The 84 Block Journey

I rushed across 2nd Street in a blaze and rapidly approached the stairs leading to the train station. I looked down at my watch, and then realization dawned on me; I was already 15 minutes late for my very first job interview! I scurried down the stairs, careful not to touch the dirty railings, and made my way to the platform. I looked at the bright neon sign above my head that said I had to wait three minutes for my train. Three entire minutes! I couldn’t believe that I had to stand on this dreadful platform and watch the clock slowly tick by. In the meantime, I was wondering how I was going to deliver the news of my tardiness to my annoyed interviewer. While I hoped that they will empathize with me, and even take pity on me, I knew that in the end I would just be wasting their precious time. I started to tap my foot out of worriedness and frantically check my phone. Suddenly, I heard a loud wailing sound, the most beautiful, glorious sound I had ever heard. My train, my savior, had finally arrived!

I turned around and looked at the big sign above my head. As I looked closer I realized that I had been standing on the wrong platform the whole time: the train coming was taking me to Brooklyn, which was nowhere near the interview. In that moment I wanted to bang my head against the unsanitary train walls. How could I have been so blind? In a hurry I sprinted up and down several flights of stairs to my platform, and I looked up at that menacing sign yet again, only to find that the train wasn’t coming for another 10 minutes.

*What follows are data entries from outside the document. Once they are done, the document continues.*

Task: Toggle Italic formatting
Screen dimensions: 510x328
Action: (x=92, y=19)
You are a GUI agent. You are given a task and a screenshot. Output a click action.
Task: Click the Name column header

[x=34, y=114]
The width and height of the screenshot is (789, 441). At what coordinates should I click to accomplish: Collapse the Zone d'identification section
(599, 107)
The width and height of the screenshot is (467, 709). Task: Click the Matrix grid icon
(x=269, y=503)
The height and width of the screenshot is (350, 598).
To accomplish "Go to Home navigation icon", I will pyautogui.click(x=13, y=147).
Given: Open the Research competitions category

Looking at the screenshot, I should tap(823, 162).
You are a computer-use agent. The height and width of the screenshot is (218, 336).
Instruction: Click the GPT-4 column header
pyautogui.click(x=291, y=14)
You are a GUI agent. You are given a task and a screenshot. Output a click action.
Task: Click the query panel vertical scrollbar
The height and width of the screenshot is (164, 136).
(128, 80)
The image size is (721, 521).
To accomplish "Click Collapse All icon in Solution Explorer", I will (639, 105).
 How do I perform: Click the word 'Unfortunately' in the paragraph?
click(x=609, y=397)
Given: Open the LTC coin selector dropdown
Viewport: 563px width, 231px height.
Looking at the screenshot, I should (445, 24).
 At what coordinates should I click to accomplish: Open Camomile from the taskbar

I didn’t have the time to wait around for some dumb slow train for a whole ten minutes. Worry filled my body, and I started to break a sweat. I started considering taking a cab instead because the trains had become extremely frustrating, but then realized I only had 10 dollars in my wallet, because I had spent the rest buying pasta, chicken, and fruit for my little sister who was home with the flu. My mother was in Florida working with her tech startup company, Gigawtz, and attending a series of women in coding conferences along with that. I checked my jacket pocket for any more leftover change and to my dismay only found two dimes. I looked back up at that looming shiny sign that read two trains were coming in two minutes, but could only take me to 60th street when I needed to get to 84th. I decided to go with my gut and take the train heading uptown. I subtly speed walked toward the small platform and boarded the train.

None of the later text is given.